# Task directions:
Swap "Logout button" for "Sign Out button" in the lines starting with the one that has "Image resolution: width=1637" and going on through the one that has "click(1386, 32)", keeping everything else the same. Write out only those lines, leaving out the pictures.

# Material for the task:
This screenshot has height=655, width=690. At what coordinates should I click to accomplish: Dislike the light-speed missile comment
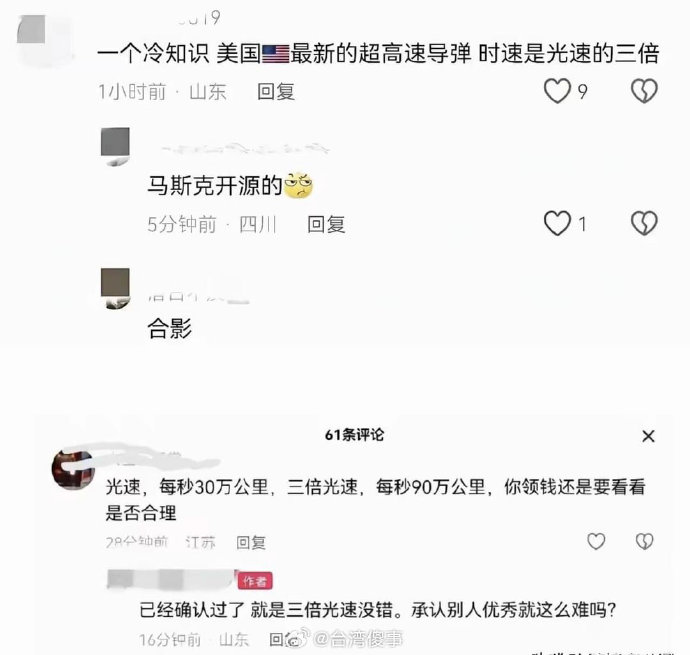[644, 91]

---

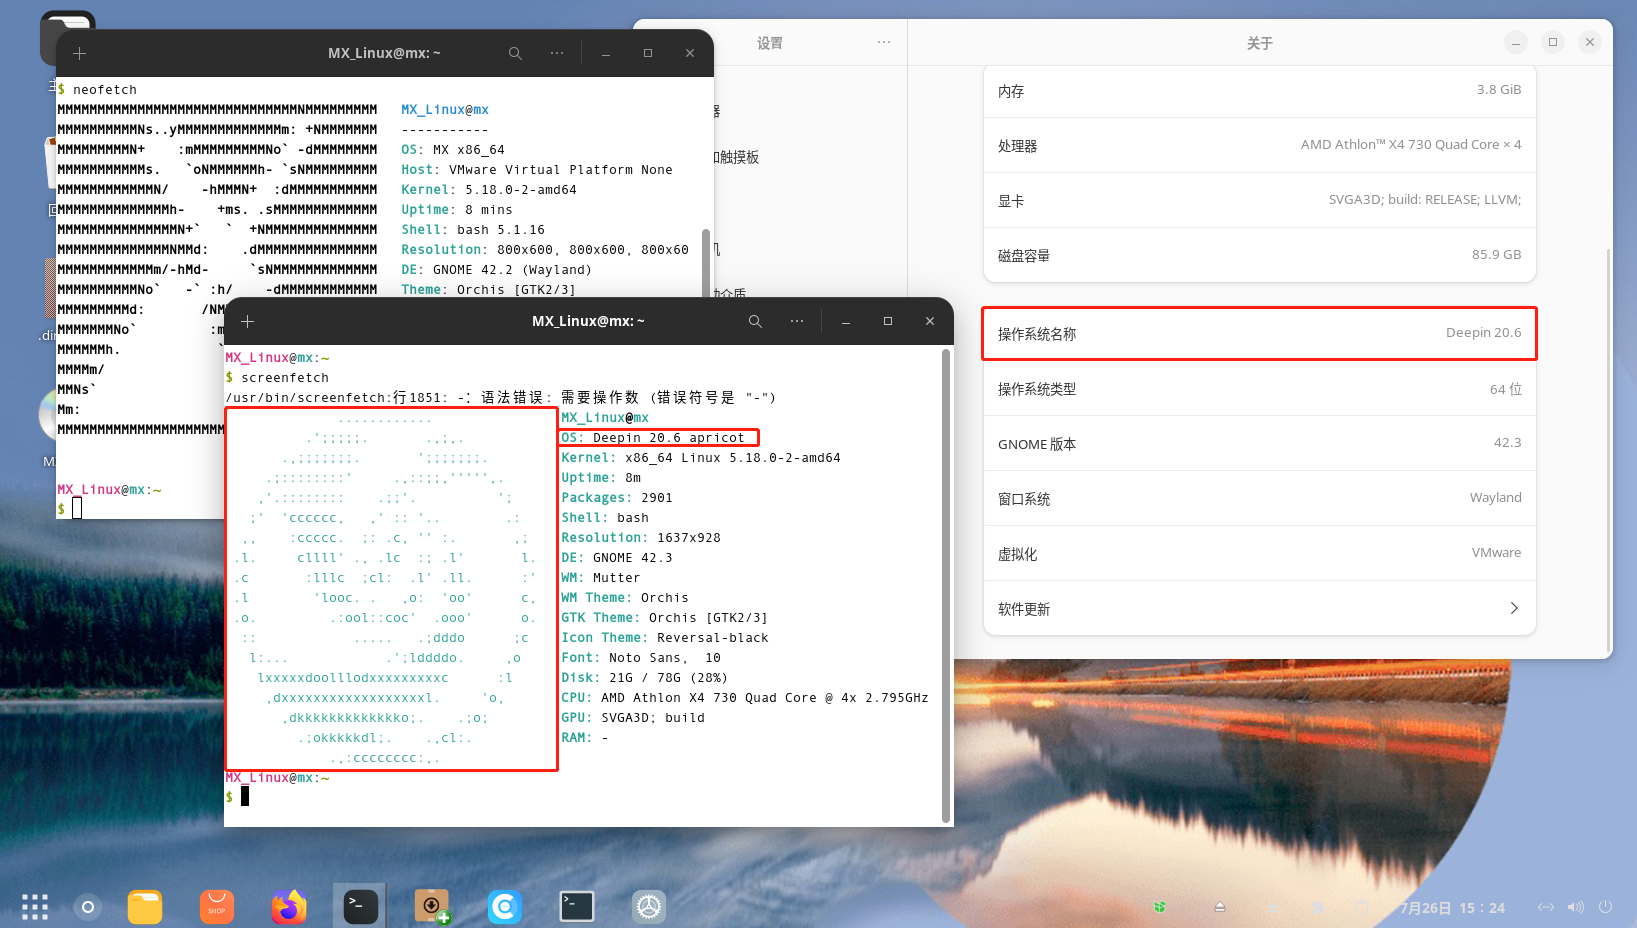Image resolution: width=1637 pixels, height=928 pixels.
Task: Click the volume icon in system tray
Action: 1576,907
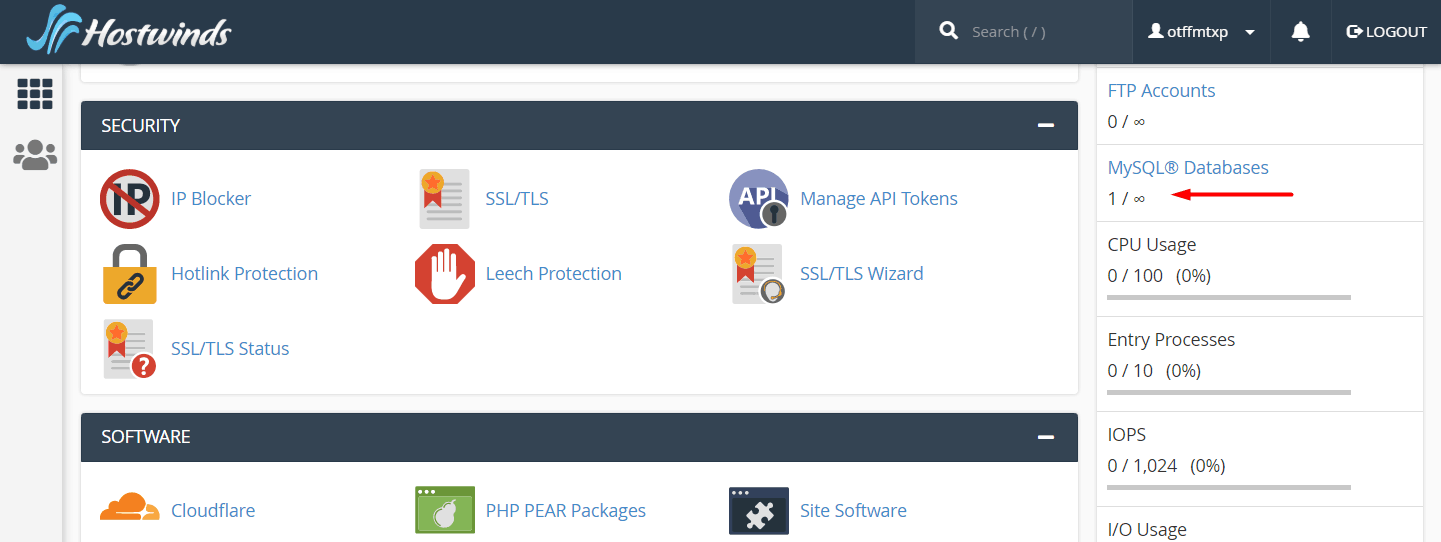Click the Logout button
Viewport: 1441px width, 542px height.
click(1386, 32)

# Completed exercise:
Image resolution: width=1637 pixels, height=928 pixels.
Task: Click the volume icon in system tray
Action: 1576,907
Click the Sign Out button
Viewport: 1441px width, 542px height.
click(1386, 32)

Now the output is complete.